Il n'est pas vraiment difficile d'acquérir le pouvoir dans ce genre de situation. Dans ce cas, il est nécessairement plus compliqué de s'y maintenir, spécialement lorsque c'est grâce aux grands que le citoyen obtient le pouvoir. En effet, les grands sont plus réticents à reconnaître la supériorité du nouveau gouvernant et se voient comme les égaux du prince. Ce dernier a alors beaucoup de difficulté à se faire respecter par la classe dominante de la société. Au contraire, si le nouveau prince provient du peuple, il peut plus facilement gouverner sans que les citoyens de son ancienne classe sociale ne s'en offusquent. Toutefois, peu importe de quelle classe sociale provient le prince, il doit s'assurer d'avoir une bonne réputation auprès des gens du peuple. Ceux-ci étant en beaucoup plus grand nombre, leur appui est plus crucial. De plus, le peuple ne change pas, mais les grands

peuvent changer. Le prince a toujours la possibilité d'élever un citoyen en lui donnant des possessions et des richesses, il peut donc pratiquement choisir les grands de sa société, ce qu'il ne peut pas faire avec le peuple. Machiavel affirme toutefois que le prince ne doit pas perdre de vue le fait que les grands peuvent lui être beaucoup plus nuisibles que le peuple. Il ne doit pas négliger cette classe sociale, sans quoi il s'expose à de grands dangers.

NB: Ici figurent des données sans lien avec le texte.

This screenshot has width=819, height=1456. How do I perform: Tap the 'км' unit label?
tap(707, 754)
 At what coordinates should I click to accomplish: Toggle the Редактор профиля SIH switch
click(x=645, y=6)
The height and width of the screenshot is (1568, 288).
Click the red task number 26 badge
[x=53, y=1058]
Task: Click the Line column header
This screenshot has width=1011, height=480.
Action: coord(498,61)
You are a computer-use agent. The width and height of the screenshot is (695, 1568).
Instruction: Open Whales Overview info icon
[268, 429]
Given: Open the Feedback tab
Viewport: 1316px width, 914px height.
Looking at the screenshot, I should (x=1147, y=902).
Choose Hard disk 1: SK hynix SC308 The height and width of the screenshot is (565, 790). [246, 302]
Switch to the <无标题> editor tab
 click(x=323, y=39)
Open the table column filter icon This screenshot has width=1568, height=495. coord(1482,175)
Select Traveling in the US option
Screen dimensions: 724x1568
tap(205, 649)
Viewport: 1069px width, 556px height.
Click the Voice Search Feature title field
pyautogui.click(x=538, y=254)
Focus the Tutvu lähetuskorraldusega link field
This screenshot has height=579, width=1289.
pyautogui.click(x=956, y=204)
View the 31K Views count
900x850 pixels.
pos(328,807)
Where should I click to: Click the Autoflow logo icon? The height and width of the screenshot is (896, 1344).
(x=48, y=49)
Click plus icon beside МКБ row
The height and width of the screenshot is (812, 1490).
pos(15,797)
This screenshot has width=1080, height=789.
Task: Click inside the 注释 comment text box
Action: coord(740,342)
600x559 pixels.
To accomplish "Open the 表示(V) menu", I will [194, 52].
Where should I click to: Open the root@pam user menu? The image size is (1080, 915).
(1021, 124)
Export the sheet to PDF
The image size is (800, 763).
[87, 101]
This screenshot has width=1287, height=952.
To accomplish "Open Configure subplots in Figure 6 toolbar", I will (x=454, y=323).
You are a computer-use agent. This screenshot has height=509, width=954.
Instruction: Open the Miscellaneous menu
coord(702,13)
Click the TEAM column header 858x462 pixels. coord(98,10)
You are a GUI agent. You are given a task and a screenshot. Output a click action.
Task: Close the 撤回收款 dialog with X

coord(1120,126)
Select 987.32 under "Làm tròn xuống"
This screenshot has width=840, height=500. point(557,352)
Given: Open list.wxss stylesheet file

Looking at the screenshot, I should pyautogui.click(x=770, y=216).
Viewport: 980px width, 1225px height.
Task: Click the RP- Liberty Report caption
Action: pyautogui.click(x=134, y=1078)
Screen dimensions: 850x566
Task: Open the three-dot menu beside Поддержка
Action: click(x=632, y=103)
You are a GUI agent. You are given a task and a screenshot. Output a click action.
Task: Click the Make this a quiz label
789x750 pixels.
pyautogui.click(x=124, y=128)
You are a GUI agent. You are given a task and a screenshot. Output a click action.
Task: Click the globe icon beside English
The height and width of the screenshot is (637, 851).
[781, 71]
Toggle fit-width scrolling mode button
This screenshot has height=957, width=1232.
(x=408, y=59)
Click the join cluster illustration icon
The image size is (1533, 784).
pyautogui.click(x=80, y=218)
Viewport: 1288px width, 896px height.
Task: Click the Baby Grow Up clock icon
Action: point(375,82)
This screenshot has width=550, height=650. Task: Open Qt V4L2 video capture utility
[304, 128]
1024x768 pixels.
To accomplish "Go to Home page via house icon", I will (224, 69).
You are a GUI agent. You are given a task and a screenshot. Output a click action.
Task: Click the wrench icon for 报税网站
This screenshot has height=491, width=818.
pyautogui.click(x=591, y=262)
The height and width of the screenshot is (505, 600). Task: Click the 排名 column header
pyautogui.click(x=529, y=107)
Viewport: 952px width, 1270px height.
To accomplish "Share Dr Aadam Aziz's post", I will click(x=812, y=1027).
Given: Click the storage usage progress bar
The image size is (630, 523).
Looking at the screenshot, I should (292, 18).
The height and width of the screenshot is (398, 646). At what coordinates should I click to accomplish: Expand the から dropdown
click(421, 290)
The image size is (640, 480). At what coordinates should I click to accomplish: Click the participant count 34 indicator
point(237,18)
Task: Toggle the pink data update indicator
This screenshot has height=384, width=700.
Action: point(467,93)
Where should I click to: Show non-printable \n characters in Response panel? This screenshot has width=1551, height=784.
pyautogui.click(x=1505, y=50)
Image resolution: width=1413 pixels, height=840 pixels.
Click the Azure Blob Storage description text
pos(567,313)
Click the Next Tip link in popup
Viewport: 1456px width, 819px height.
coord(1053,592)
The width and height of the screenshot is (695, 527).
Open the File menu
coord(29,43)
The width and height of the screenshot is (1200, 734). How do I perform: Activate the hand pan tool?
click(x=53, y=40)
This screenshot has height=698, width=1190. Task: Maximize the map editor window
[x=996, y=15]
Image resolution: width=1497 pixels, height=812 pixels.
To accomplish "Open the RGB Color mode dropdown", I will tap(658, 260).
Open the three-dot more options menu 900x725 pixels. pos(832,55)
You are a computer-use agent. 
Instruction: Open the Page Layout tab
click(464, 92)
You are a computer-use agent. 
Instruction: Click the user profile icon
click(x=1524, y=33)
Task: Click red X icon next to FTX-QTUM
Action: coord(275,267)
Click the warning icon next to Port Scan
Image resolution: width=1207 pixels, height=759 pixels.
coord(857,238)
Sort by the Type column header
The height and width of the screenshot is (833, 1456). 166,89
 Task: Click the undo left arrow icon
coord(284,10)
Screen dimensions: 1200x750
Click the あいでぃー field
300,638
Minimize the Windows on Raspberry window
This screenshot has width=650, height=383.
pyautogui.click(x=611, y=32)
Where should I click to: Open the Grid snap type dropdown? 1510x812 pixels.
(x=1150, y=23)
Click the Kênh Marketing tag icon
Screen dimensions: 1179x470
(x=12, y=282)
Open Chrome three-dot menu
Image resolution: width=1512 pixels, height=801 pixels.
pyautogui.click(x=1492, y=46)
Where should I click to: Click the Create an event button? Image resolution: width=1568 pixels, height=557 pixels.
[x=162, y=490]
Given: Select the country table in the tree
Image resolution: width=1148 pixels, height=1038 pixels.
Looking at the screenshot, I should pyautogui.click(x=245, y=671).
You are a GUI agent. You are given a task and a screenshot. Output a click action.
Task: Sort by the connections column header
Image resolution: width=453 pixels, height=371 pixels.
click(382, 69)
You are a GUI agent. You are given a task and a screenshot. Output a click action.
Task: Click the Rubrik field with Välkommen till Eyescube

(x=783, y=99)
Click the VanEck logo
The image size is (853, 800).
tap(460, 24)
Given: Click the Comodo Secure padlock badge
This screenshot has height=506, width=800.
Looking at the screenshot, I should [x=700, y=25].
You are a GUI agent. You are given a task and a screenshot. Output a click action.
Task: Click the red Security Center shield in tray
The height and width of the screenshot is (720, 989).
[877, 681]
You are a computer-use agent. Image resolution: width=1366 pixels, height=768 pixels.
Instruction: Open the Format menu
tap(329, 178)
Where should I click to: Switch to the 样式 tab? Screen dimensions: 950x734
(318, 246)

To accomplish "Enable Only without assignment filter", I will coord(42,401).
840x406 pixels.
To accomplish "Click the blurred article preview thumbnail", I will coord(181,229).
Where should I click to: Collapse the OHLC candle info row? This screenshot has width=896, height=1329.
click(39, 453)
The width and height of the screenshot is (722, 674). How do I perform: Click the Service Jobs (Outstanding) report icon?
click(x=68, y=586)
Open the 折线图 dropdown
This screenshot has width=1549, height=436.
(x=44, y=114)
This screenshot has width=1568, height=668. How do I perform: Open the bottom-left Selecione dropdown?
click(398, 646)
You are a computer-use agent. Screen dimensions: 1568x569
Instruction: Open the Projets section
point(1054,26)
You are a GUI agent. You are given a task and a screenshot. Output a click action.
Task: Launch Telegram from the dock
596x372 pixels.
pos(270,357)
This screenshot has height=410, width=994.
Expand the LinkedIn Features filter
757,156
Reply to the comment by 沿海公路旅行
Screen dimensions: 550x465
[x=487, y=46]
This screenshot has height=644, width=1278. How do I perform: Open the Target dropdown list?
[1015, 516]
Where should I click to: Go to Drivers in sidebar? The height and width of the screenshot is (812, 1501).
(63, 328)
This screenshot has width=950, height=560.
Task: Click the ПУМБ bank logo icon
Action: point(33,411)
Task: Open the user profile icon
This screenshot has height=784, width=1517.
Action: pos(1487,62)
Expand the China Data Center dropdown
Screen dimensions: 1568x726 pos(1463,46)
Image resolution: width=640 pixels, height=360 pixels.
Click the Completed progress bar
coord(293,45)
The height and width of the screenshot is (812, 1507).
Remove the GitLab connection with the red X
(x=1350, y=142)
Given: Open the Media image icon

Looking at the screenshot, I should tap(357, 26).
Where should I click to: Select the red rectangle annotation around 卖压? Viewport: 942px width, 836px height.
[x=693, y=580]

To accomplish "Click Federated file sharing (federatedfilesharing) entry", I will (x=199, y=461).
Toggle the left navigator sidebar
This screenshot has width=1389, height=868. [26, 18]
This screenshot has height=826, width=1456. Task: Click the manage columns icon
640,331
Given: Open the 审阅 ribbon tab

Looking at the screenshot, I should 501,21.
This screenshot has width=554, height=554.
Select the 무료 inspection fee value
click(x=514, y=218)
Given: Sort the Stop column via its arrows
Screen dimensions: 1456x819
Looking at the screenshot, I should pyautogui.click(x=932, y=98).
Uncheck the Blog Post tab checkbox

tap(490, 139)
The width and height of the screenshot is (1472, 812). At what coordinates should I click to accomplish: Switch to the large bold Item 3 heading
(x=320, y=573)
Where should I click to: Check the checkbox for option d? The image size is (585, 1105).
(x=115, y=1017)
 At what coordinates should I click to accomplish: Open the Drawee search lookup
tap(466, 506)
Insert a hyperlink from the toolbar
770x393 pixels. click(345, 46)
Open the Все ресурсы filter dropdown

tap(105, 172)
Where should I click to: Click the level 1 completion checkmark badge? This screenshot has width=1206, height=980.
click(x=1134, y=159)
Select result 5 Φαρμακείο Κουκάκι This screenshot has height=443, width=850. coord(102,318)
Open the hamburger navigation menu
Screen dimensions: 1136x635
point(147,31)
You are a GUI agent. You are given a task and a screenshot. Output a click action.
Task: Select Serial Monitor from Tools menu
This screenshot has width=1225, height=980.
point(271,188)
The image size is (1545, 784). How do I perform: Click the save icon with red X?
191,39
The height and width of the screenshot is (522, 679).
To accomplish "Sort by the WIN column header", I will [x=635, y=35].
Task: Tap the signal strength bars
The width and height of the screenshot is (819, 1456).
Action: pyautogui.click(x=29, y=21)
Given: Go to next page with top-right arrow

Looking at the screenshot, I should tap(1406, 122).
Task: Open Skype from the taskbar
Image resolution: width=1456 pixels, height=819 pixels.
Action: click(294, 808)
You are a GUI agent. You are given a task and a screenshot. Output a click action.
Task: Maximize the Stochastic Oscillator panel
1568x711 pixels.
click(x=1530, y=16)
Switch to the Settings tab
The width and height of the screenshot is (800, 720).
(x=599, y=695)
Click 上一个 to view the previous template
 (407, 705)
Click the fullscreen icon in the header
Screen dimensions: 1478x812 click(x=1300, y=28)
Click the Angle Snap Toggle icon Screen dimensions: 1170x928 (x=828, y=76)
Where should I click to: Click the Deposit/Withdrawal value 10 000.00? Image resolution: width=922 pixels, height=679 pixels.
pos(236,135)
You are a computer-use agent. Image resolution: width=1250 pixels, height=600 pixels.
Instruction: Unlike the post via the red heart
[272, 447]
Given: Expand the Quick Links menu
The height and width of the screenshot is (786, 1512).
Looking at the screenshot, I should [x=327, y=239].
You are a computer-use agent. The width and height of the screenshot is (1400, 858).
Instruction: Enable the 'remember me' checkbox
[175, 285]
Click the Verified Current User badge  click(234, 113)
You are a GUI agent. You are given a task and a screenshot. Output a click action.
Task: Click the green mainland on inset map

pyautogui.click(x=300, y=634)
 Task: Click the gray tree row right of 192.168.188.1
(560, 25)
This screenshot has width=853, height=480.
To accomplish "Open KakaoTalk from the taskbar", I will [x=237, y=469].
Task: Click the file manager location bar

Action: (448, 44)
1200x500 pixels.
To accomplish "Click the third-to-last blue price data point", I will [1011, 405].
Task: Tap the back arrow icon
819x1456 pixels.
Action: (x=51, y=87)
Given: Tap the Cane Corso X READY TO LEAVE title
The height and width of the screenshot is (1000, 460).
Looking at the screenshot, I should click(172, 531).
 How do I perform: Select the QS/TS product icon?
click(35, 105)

Finalement, Machiavel mentionne également les princes qui s'élèvent à cette position suite à de viles actions. Pour exposer ces moyens, il a recours à deux exemples précis. Le premier exemple est celui d'Agathocle de Sicile qui, après être monté en grade dans l'armée de Syracuse, rassembla tous les citoyens les plus riches ainsi que les dirigeants de cette république, les fit assassiner et se proclama prince. Agathocle réussit par la suite à se maintenir au pouvoir plutôt facilement. L'autre exemple est celui de Liverotto de Fermo. Ce dernier, tout comme Agathocle, réussit à acquérir une position enviable au sein de l'armée de sa patrie pour finalement faire exécuter, lui aussi, les grands hommes de sa cité afin de pouvoir s'attribuer le statut de prince de Fermo61. Ces deux exemples

démontrent que, contrairement aux princes d'une monarchie civile, les princes ayant utilisé la cruauté pour obtenir leur statut sont généralement plus talentueux que fortunés. En effet, c'est grâce à leurs prouesses physiques et intellectuelles que ces hommes peuvent gravir les échelons de l'armée et ensuite s'offrir la possibilité de commettre leurs crimes. Pourtant, Machiavel ne se résigne pas à dire qu'ils sont talentueux, car l'inhumanité de leurs actions leur empêche d'obtenir quelque mérite que ce soit. Il affirme même que ces princes, bien qu'ils puissent demeurer longtemps à la tête de leurs États, ne peuvent jamais obtenir la gloire au même titre qu'un prince réellement talentueux62.